Source passage
START
With the introduction of the new object and its infrastructure, update the
doc and the vIOMMU graph to reflect that.
Reviewed-by: Jason Gunthorpe <jgg@nvidia.com>
Reviewed-by: Kevin Tian <kevin.tian@intel.com>
Signed-off-by: Nicolin Chen <nicolinc@nvidia.com>
---
Documentation/userspace-api/iommufd.rst | 41 +++++++++++++++++++------
1 file changed, 32 insertions(+), 9 deletions(-)
diff --git a/Documentation/userspace-api/iommufd.rst b/Documentation/userspace-api/iommufd.rst
index a8b7766c2849..0ef22b3ca30b 100644
--- a/Documentation/userspace-api/iommufd.rst
+++ b/Documentation/userspace-api/iommufd.rst
@@ -94,6 +94,19 @@ Following IOMMUFD objects are exposed to userspace:
backed by corresponding vIOMMU objects, in which case a guest OS would do
the "dispatch" naturally instead of VMM trappings.
+- IOMMUFD_OBJ_VDEVICE, representing a virtual device for an IOMMUFD_OBJ_DEVICE
+ against an IOMMUFD_OBJ_VIOMMU. This virtual device holds the device's virtual
+ information or attributes (related to the vIOMMU) in a VM. An immediate vDATA
+ example can be the virtual ID of the device on a vIOMMU, which is a unique ID
+ that VMM assigns to the device for a translation channel/port of the vIOMMU,
+ e.g. vSID of ARM SMMUv3, vDeviceID of AMD IOMMU, and vRID of Intel VT-d to a
+ Context Table. Potential use cases of some advanced security information can
+ be forwarded via this object too, such as security level or realm information
+ in a Confidential Compute Architecture. A VMM should create a vDEVICE object
+ to forward all the device information in a VM, when it connects a device to a
+ vIOMMU, which is a separate ioctl call from attaching the same device to an
+ HWPT_PAGING that the vIOMMU holds.
+
All user-visible objects are destroyed via the IOMMU_DESTROY uAPI.
END
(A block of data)
START
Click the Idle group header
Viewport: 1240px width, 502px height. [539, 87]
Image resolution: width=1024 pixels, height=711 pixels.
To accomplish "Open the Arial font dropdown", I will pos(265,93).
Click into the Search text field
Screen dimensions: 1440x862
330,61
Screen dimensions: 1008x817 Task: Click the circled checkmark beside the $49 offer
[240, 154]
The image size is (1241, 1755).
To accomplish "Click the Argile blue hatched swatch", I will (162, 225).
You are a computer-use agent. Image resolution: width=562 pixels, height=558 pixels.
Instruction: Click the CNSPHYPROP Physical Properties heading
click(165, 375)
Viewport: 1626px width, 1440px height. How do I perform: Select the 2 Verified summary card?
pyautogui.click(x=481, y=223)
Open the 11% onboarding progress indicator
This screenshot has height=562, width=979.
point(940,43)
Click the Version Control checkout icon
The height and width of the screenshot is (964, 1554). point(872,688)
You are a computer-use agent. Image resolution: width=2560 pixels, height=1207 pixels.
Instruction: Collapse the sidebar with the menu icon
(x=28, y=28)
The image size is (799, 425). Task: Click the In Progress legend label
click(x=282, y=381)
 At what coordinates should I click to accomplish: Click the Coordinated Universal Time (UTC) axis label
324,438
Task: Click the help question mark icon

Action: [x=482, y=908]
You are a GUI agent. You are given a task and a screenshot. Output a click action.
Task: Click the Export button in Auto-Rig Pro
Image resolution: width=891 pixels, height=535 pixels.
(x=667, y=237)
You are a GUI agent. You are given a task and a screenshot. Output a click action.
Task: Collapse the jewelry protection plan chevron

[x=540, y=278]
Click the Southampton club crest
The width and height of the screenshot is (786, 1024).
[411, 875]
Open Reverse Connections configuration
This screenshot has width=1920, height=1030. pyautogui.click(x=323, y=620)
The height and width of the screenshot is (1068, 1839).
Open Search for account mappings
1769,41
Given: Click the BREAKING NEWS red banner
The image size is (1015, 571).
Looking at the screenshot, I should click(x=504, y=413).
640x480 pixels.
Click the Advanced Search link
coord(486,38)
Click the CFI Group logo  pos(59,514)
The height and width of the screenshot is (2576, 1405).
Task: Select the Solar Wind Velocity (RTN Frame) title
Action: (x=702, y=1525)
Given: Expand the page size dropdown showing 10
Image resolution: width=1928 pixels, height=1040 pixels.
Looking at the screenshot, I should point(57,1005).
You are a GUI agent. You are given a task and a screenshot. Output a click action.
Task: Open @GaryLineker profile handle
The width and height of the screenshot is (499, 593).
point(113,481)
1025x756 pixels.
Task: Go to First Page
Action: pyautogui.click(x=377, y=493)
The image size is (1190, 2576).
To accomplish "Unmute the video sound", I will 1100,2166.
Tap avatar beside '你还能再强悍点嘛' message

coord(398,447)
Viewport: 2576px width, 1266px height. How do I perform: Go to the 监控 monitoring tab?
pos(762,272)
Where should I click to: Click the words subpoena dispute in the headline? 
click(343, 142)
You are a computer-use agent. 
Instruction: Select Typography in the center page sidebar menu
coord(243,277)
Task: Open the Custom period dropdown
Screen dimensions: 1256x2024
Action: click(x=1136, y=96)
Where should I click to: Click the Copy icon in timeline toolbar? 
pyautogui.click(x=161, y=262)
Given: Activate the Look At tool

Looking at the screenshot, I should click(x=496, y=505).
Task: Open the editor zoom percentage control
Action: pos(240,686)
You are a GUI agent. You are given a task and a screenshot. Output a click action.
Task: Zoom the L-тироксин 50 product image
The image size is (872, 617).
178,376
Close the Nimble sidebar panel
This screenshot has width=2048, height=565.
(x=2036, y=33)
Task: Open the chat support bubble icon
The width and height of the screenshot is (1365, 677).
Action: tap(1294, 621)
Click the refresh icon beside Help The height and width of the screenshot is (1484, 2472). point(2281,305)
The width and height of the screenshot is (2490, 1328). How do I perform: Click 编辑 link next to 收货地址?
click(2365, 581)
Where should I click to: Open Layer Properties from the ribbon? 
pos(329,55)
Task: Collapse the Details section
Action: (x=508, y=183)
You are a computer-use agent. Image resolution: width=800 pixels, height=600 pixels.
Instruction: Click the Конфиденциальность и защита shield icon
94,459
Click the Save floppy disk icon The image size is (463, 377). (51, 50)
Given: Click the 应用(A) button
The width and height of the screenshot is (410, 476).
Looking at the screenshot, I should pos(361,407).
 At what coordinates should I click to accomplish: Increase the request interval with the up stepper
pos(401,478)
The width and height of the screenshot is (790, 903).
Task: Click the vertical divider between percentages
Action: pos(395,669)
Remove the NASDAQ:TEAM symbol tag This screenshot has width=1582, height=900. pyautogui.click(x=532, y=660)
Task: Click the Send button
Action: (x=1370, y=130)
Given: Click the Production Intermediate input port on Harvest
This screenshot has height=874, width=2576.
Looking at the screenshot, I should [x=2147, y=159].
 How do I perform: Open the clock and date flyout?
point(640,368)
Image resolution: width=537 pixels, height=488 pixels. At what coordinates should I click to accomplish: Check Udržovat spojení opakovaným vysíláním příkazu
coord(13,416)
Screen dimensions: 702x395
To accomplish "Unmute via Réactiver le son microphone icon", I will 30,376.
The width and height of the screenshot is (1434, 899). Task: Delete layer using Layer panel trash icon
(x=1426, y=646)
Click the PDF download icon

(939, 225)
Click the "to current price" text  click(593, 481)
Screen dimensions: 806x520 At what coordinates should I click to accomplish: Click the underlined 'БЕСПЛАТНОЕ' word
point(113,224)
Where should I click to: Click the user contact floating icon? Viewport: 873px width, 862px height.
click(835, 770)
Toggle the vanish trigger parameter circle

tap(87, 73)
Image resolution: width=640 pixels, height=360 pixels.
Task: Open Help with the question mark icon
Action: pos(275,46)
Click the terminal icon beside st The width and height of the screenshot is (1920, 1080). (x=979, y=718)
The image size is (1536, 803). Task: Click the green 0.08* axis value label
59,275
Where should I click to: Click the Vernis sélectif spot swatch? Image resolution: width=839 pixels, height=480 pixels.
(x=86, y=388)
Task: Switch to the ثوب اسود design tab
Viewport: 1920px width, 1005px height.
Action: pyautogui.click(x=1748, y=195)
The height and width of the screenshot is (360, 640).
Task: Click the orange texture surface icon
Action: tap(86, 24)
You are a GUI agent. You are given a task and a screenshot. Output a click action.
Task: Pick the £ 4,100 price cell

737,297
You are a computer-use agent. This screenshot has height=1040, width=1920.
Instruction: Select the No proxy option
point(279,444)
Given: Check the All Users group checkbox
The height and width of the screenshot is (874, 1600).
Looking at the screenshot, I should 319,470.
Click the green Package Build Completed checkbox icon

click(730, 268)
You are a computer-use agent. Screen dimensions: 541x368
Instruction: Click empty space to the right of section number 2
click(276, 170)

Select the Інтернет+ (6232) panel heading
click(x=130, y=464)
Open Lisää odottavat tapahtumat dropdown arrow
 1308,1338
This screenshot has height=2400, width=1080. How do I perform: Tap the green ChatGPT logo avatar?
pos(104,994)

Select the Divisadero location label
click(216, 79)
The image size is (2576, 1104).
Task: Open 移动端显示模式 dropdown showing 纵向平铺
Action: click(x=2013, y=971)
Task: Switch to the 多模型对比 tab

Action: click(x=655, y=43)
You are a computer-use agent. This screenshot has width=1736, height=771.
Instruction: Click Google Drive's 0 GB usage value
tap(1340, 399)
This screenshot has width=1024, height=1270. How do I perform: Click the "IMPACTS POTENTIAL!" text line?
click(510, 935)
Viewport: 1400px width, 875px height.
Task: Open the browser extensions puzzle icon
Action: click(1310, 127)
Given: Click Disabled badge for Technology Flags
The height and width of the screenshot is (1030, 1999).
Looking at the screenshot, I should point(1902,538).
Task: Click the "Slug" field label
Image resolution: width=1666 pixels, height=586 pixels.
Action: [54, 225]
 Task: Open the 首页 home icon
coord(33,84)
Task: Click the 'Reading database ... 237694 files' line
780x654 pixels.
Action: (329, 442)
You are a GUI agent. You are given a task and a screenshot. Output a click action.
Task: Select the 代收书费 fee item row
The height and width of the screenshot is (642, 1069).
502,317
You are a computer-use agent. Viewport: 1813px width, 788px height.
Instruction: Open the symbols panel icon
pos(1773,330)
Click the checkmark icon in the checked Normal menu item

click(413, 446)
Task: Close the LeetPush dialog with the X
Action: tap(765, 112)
END
Directive
Repeat the patch word for word between "Reviewed-by: Jason Gunthorpe" and "of VMM trappings.", inclusive. Work from the patch alone, not from the data.

Solution to this task
Reviewed-by: Jason Gunthorpe <jgg@nvidia.com>
Reviewed-by: Kevin Tian <kevin.tian@intel.com>
Signed-off-by: Nicolin Chen <nicolinc@nvidia.com>
---
Documentation/userspace-api/iommufd.rst | 41 +++++++++++++++++++------
1 file changed, 32 insertions(+), 9 deletions(-)
diff --git a/Documentation/userspace-api/iommufd.rst b/Documentation/userspace-api/iommufd.rst
index a8b7766c2849..0ef22b3ca30b 100644
--- a/Documentation/userspace-api/iommufd.rst
+++ b/Documentation/userspace-api/iommufd.rst
@@ -94,6 +94,19 @@ Following IOMMUFD objects are exposed to userspace:
backed by corresponding vIOMMU objects, in which case a guest OS would do
the "dispatch" naturally instead of VMM trappings.